_Exercise aim_
Give each record below again, without a single difference.

_Source material_
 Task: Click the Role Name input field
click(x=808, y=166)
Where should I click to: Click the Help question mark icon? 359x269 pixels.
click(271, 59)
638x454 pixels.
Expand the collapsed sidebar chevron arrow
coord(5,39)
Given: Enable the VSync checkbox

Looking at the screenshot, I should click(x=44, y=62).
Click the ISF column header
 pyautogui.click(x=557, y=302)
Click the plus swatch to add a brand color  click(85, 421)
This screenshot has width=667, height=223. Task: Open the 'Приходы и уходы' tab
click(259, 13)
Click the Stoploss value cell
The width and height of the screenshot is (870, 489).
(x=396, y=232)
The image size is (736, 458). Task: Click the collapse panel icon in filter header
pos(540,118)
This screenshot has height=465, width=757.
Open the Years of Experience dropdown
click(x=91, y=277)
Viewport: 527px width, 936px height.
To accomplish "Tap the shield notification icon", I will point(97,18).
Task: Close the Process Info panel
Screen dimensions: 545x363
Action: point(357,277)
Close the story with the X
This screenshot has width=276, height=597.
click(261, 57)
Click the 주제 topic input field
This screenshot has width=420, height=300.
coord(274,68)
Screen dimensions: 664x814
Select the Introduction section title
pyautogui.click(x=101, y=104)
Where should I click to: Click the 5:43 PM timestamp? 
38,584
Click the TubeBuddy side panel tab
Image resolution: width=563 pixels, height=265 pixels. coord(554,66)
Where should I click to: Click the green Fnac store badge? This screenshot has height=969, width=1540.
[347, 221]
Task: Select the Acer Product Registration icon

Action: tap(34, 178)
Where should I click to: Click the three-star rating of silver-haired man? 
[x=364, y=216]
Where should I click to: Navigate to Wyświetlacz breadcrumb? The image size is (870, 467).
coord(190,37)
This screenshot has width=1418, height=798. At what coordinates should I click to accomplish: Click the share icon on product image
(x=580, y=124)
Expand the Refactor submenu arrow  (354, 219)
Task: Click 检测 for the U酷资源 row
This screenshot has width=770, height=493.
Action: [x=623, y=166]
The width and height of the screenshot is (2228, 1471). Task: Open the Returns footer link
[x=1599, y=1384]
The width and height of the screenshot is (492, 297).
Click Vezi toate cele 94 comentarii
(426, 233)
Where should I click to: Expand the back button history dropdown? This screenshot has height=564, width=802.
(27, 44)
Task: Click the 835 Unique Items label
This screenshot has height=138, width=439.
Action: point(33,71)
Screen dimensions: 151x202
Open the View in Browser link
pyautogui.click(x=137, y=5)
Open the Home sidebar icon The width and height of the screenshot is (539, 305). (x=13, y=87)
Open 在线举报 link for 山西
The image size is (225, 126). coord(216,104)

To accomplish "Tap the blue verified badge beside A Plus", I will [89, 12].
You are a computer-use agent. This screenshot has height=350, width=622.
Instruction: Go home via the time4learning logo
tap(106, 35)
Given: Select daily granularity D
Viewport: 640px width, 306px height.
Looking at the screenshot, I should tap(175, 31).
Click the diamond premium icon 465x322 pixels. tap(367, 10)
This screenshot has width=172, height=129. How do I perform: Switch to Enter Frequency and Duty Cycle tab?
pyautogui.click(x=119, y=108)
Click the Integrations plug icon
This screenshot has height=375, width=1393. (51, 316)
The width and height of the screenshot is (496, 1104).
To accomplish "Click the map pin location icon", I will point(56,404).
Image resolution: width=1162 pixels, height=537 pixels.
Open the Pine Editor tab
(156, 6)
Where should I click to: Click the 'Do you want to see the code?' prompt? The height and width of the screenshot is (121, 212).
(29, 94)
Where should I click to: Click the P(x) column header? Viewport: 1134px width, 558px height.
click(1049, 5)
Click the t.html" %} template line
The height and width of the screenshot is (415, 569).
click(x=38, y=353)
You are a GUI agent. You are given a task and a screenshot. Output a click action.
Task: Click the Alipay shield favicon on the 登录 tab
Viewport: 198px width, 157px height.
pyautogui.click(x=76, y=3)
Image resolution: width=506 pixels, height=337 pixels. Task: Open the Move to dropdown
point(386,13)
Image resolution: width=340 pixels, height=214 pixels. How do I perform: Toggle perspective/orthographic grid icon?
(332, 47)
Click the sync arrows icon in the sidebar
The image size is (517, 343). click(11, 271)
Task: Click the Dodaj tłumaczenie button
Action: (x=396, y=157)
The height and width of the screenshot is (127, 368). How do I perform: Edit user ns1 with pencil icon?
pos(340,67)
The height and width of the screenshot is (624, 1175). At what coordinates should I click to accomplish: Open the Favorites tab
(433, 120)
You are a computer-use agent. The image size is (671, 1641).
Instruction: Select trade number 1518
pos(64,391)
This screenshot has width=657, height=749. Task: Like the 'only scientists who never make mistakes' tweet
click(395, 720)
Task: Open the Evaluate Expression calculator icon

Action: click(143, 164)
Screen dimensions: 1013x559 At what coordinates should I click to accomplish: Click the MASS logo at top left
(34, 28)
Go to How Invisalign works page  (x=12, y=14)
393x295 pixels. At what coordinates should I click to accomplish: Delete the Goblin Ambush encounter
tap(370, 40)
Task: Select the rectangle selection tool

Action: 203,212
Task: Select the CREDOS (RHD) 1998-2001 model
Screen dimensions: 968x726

_Response area_
 Task: Click the Role Name input field
click(x=808, y=166)
Where should I click to: Click the Help question mark icon? 359x269 pixels.
click(271, 59)
638x454 pixels.
Expand the collapsed sidebar chevron arrow
coord(5,39)
Given: Enable the VSync checkbox

Looking at the screenshot, I should click(x=44, y=62).
Click the ISF column header
 pyautogui.click(x=557, y=302)
Click the plus swatch to add a brand color  click(85, 421)
This screenshot has width=667, height=223. Task: Open the 'Приходы и уходы' tab
click(259, 13)
Click the Stoploss value cell
The width and height of the screenshot is (870, 489).
(x=396, y=232)
The image size is (736, 458). Task: Click the collapse panel icon in filter header
pos(540,118)
This screenshot has height=465, width=757.
Open the Years of Experience dropdown
click(x=91, y=277)
Viewport: 527px width, 936px height.
To accomplish "Tap the shield notification icon", I will point(97,18).
Task: Close the Process Info panel
Screen dimensions: 545x363
Action: point(357,277)
Close the story with the X
This screenshot has width=276, height=597.
click(261, 57)
Click the 주제 topic input field
This screenshot has width=420, height=300.
coord(274,68)
Screen dimensions: 664x814
Select the Introduction section title
pyautogui.click(x=101, y=104)
Where should I click to: Click the 5:43 PM timestamp? 
38,584
Click the TubeBuddy side panel tab
Image resolution: width=563 pixels, height=265 pixels. coord(554,66)
Where should I click to: Click the green Fnac store badge? This screenshot has height=969, width=1540.
[347, 221]
Task: Select the Acer Product Registration icon

Action: tap(34, 178)
Where should I click to: Click the three-star rating of silver-haired man? 
[x=364, y=216]
Where should I click to: Navigate to Wyświetlacz breadcrumb? The image size is (870, 467).
coord(190,37)
This screenshot has width=1418, height=798. At what coordinates should I click to accomplish: Click the share icon on product image
(x=580, y=124)
Expand the Refactor submenu arrow  (354, 219)
Task: Click 检测 for the U酷资源 row
This screenshot has width=770, height=493.
Action: [x=623, y=166]
The width and height of the screenshot is (2228, 1471). Task: Open the Returns footer link
[x=1599, y=1384]
The width and height of the screenshot is (492, 297).
Click Vezi toate cele 94 comentarii
(426, 233)
Where should I click to: Expand the back button history dropdown? This screenshot has height=564, width=802.
(27, 44)
Task: Click the 835 Unique Items label
This screenshot has height=138, width=439.
Action: point(33,71)
Screen dimensions: 151x202
Open the View in Browser link
pyautogui.click(x=137, y=5)
Open the Home sidebar icon The width and height of the screenshot is (539, 305). (x=13, y=87)
Open 在线举报 link for 山西
The image size is (225, 126). coord(216,104)

To accomplish "Tap the blue verified badge beside A Plus", I will [89, 12].
You are a computer-use agent. This screenshot has height=350, width=622.
Instruction: Go home via the time4learning logo
tap(106, 35)
Given: Select daily granularity D
Viewport: 640px width, 306px height.
Looking at the screenshot, I should tap(175, 31).
Click the diamond premium icon 465x322 pixels. tap(367, 10)
This screenshot has width=172, height=129. How do I perform: Switch to Enter Frequency and Duty Cycle tab?
pyautogui.click(x=119, y=108)
Click the Integrations plug icon
This screenshot has height=375, width=1393. (51, 316)
The width and height of the screenshot is (496, 1104).
To accomplish "Click the map pin location icon", I will point(56,404).
Image resolution: width=1162 pixels, height=537 pixels.
Open the Pine Editor tab
(156, 6)
Where should I click to: Click the 'Do you want to see the code?' prompt? The height and width of the screenshot is (121, 212).
(29, 94)
Where should I click to: Click the P(x) column header? Viewport: 1134px width, 558px height.
click(1049, 5)
Click the t.html" %} template line
The height and width of the screenshot is (415, 569).
click(x=38, y=353)
You are a GUI agent. You are given a task and a screenshot. Output a click action.
Task: Click the Alipay shield favicon on the 登录 tab
Viewport: 198px width, 157px height.
pyautogui.click(x=76, y=3)
Image resolution: width=506 pixels, height=337 pixels. Task: Open the Move to dropdown
point(386,13)
Image resolution: width=340 pixels, height=214 pixels. How do I perform: Toggle perspective/orthographic grid icon?
(332, 47)
Click the sync arrows icon in the sidebar
The image size is (517, 343). click(11, 271)
Task: Click the Dodaj tłumaczenie button
Action: (x=396, y=157)
The height and width of the screenshot is (127, 368). How do I perform: Edit user ns1 with pencil icon?
pos(340,67)
The height and width of the screenshot is (624, 1175). At what coordinates should I click to accomplish: Open the Favorites tab
(433, 120)
You are a computer-use agent. The image size is (671, 1641).
Instruction: Select trade number 1518
pos(64,391)
This screenshot has width=657, height=749. Task: Like the 'only scientists who never make mistakes' tweet
click(395, 720)
Task: Open the Evaluate Expression calculator icon

Action: click(143, 164)
Screen dimensions: 1013x559 At what coordinates should I click to accomplish: Click the MASS logo at top left
(34, 28)
Go to How Invisalign works page  (x=12, y=14)
393x295 pixels. At what coordinates should I click to accomplish: Delete the Goblin Ambush encounter
tap(370, 40)
Task: Select the rectangle selection tool

Action: 203,212
Task: Select the CREDOS (RHD) 1998-2001 model
Screen dimensions: 968x726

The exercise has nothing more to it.